The last big new trend that finally received some good research last year is on fasting.  I have been a proponent of fasting since I did my first fast in my freshman year at UC Davis in 1971.  Fasting is the closest thing we have to a fountain of youth.  It is great for weight loss, but that is only the tip of the iceberg.  Fasting triggers all sorts of gene changes associated with health and longer life.  The latest article I read has the very encouraging revelation that fasting every other day is almost as effective as fasting every day.  This puts fasting within the reach of the average person.  Combine this with the studies over the last couple years that say the body actually enters the fasting state when your calorie consumption level drops to about 600 calories per day and fasting becomes much easier.  When I started, fasting meant water only for 5 to 14 days, nothing else.

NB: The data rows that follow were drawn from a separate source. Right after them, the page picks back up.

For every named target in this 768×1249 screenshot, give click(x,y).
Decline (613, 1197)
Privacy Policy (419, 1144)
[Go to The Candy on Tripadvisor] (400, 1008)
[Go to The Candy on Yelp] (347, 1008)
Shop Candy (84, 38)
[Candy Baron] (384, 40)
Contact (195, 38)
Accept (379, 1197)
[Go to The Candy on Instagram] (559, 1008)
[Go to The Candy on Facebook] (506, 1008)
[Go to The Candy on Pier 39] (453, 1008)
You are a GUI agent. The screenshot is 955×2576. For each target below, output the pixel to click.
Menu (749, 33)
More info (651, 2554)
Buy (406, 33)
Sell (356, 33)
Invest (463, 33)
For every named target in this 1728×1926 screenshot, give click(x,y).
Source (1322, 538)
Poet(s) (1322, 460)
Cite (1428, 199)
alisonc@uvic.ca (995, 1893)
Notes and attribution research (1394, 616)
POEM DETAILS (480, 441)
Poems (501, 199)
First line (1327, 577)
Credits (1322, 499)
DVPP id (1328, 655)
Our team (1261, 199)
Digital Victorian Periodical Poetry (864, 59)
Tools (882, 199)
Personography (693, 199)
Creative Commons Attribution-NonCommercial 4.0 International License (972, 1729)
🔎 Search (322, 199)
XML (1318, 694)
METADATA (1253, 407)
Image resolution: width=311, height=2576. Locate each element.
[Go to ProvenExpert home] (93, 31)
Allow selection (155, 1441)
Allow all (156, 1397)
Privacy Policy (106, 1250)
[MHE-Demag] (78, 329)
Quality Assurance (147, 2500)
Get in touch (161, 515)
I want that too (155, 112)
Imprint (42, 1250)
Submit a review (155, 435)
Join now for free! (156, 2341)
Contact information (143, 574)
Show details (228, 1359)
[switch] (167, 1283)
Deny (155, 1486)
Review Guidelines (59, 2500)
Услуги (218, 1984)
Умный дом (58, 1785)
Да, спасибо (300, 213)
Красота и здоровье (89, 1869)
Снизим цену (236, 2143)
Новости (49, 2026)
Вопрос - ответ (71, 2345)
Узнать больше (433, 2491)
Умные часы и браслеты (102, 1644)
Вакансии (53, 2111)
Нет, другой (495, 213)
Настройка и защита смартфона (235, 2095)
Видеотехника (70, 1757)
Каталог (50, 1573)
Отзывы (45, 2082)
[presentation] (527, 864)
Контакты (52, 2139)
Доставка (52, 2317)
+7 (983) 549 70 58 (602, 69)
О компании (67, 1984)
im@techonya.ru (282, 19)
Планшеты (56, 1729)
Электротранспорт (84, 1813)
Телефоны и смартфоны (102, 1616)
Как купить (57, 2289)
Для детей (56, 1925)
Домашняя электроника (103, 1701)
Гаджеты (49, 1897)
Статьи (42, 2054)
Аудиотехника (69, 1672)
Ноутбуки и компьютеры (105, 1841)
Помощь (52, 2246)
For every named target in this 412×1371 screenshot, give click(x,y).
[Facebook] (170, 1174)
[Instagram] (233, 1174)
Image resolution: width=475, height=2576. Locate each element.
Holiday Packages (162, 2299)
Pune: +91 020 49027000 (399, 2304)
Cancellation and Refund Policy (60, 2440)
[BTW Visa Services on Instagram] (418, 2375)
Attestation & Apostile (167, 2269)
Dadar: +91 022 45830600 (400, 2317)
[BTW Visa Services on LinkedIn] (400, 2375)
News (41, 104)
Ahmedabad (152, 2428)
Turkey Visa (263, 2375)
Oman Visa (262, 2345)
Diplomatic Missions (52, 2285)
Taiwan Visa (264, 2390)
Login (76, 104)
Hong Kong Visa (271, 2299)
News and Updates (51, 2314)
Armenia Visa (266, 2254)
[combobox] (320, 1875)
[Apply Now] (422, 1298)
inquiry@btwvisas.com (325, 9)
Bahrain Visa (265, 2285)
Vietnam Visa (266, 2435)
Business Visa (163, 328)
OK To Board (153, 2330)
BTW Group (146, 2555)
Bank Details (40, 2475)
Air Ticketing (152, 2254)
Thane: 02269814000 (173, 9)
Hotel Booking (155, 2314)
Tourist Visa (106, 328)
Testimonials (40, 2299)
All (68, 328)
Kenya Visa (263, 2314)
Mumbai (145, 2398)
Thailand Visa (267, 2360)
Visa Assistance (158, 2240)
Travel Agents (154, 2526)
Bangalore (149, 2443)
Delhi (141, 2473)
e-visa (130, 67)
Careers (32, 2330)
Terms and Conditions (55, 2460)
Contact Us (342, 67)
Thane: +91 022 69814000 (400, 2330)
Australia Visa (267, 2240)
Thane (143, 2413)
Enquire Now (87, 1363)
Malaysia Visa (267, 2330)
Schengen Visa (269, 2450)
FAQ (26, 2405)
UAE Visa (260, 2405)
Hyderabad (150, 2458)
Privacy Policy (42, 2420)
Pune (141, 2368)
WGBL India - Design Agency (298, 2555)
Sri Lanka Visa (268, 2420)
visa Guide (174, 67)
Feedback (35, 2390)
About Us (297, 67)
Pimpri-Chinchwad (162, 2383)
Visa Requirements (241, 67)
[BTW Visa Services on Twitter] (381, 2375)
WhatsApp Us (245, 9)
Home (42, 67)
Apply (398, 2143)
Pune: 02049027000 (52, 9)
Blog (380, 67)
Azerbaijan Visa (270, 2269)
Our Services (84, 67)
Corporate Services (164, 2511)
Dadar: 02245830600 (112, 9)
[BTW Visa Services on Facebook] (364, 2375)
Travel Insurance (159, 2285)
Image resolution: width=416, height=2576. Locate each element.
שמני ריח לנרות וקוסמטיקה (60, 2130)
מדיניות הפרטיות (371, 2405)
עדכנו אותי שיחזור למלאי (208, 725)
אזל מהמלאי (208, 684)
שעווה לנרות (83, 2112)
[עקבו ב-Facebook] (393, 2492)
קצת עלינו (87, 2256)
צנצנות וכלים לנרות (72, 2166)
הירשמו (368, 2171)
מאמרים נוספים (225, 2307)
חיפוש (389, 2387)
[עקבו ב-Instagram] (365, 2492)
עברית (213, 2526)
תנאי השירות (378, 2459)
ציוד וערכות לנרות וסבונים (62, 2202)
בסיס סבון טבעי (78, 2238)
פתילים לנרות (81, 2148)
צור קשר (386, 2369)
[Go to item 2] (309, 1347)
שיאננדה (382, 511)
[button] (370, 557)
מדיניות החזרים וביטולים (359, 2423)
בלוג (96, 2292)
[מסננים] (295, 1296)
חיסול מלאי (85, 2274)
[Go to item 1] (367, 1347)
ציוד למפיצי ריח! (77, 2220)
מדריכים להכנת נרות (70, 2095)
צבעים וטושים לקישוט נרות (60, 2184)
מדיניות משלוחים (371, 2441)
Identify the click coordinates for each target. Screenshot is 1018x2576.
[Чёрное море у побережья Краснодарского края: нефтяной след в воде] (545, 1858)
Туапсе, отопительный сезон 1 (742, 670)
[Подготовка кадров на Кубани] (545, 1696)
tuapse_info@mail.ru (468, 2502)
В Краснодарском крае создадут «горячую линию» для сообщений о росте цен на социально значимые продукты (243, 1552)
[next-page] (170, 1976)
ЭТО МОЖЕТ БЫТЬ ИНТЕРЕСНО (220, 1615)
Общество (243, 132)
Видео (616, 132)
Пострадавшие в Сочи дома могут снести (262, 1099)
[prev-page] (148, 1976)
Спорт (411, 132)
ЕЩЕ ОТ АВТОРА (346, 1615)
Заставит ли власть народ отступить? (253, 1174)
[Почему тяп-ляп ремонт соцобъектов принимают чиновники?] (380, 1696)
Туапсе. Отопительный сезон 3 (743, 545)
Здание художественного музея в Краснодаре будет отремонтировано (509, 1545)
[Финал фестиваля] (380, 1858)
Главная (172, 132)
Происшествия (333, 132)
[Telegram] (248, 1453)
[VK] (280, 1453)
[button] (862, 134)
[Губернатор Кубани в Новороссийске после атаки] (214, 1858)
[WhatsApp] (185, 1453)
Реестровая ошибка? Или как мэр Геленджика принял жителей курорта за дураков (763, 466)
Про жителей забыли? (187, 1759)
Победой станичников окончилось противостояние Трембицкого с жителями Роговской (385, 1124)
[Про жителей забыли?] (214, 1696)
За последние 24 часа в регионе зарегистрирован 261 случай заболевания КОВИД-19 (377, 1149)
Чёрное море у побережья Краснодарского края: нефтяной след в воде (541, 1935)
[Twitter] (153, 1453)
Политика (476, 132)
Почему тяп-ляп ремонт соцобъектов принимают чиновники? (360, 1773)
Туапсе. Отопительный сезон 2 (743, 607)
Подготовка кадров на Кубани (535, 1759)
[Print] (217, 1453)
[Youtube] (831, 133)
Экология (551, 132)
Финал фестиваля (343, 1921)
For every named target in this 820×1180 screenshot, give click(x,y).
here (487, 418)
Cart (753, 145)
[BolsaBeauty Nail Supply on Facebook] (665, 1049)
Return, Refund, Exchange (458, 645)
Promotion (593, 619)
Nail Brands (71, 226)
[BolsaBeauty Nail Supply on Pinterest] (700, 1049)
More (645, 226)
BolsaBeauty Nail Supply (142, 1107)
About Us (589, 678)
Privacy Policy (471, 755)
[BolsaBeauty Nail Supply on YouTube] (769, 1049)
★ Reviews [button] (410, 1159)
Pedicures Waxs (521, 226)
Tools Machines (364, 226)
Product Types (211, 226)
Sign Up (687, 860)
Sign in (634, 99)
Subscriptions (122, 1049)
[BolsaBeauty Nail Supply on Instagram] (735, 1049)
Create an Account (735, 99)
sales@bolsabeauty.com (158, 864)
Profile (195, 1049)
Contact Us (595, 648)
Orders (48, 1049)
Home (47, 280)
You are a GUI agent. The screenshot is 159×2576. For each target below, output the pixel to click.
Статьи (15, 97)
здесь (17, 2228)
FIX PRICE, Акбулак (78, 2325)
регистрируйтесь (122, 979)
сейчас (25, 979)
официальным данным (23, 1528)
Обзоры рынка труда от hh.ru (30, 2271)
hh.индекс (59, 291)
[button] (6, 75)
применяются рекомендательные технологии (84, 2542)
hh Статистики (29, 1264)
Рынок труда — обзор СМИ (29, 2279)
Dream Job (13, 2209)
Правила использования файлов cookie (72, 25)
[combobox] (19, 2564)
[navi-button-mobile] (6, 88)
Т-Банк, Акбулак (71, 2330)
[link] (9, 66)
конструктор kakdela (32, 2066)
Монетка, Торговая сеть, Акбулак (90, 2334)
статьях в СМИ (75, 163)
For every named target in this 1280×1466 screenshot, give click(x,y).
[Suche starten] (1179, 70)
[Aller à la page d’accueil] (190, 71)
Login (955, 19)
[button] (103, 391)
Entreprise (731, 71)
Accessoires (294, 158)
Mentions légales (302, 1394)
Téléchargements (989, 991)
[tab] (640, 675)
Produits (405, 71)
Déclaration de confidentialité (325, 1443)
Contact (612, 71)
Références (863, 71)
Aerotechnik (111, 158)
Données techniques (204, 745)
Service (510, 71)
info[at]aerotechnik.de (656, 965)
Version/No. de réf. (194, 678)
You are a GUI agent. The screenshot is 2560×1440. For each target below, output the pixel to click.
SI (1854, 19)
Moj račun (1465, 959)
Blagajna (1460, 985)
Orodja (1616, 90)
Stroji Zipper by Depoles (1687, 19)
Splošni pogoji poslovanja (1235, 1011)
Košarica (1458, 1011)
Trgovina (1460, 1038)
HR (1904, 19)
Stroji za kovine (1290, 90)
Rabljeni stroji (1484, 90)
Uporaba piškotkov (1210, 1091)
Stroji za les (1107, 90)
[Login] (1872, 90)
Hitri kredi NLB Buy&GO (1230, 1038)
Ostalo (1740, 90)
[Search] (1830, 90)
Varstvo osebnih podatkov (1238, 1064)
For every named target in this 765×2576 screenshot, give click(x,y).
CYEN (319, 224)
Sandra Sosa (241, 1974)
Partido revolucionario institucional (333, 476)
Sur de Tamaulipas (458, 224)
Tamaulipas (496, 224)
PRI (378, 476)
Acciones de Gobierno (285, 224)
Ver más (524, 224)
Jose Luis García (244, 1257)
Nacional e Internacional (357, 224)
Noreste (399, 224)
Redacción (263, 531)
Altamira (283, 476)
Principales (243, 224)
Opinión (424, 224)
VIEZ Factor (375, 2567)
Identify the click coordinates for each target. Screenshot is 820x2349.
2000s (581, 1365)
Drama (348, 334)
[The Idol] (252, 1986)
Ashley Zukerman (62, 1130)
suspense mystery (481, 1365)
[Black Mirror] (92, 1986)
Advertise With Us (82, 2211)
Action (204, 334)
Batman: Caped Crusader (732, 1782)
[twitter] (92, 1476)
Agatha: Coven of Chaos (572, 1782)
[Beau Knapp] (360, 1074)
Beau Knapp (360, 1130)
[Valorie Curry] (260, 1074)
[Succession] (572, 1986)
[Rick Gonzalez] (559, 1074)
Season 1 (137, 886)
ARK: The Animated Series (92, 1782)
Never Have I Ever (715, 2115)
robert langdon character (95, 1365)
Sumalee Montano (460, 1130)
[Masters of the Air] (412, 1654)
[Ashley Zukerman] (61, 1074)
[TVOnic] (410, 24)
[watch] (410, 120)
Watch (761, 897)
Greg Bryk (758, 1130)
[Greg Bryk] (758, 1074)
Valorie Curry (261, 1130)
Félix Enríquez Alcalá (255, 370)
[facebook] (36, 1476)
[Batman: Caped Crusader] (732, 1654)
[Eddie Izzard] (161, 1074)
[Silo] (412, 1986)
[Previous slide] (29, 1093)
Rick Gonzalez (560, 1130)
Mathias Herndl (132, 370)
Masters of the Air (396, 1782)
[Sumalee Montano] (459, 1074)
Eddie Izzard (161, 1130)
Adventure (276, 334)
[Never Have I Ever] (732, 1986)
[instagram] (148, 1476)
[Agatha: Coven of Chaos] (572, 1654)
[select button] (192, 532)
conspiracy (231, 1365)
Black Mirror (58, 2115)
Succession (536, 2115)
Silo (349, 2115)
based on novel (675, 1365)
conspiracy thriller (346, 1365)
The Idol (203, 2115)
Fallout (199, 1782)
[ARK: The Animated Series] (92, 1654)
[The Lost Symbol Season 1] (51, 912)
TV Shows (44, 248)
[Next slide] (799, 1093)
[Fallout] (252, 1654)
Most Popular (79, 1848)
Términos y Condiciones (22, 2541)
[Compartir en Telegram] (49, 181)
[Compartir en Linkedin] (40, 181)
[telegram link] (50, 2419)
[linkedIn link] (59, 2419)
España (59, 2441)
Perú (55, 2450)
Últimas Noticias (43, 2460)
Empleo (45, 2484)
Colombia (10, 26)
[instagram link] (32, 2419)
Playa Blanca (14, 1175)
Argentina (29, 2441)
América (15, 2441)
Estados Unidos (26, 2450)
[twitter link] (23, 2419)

So where does this new information lead us?  It leads us to a rather different looking diet protocol that should be the most effective for the serious dieter that wants to lose all that excess fat that is slowing them down and making them feel miserable.  

  1. Eat mostly non-starchy vegetables for the bulk of your diet
  2. Eat most of your calories as saturated fat – like nuts, eggs, coconut oil, butter
  3. Eat only 40 to 50 grams of protein a day – nuts, seeds, grass fed meats, pastured eggs
  4. Fast on 600 calories every other day and 1800 calories the alternate days
  5. Avoid all carbohydrates and sugars the first three weeks – including fruits 
  6. After three weeks you can have one high carb meal every other day
  7. If you are gluten sensitive, avoid all grains and dairy
  8. Make one of your non-fast, high carb meals each week a real party – eat things that are really emotionally satisfying to keep the diet from becoming a real drag – but only one time a week so as not to encourage the bad gut bugs from taking over.

The last area I am not touching on just yet is the use of prebiotic fibers to encourage the growth of the good bacteria.  I am still researching this arena and am excited about some of the things I am finding.

Hopefully this gives each of you that have weight loss as a New Year’s resolution some useful guidance based on the latest research.  The guidelines are pretty simple and should work nicely for most of you.  I would suggest that you only follow this protocol for a maximum of 12 weeks, then take a break for 3 or 4 weeks to stabilize your losses.  Exercise is not necessary at all for weight loss, but is helpful for speeding it up somewhat.  Don’t let exercise be a stumbling block.  That exercise demand is another old belief that has not proven to be true for weight loss.  It is most helpful for maintaining the loss you achieve in the long run.  Exercise and physical activity deliver oxygen and nutrients to your tissues and help your cardiovascular system work more efficiently. 

And when your heart and lungs work more efficiently, you have more energy to go about your daily chores.  It also helps combat depression.

Enjoy engaging this new playground and Happy New Year!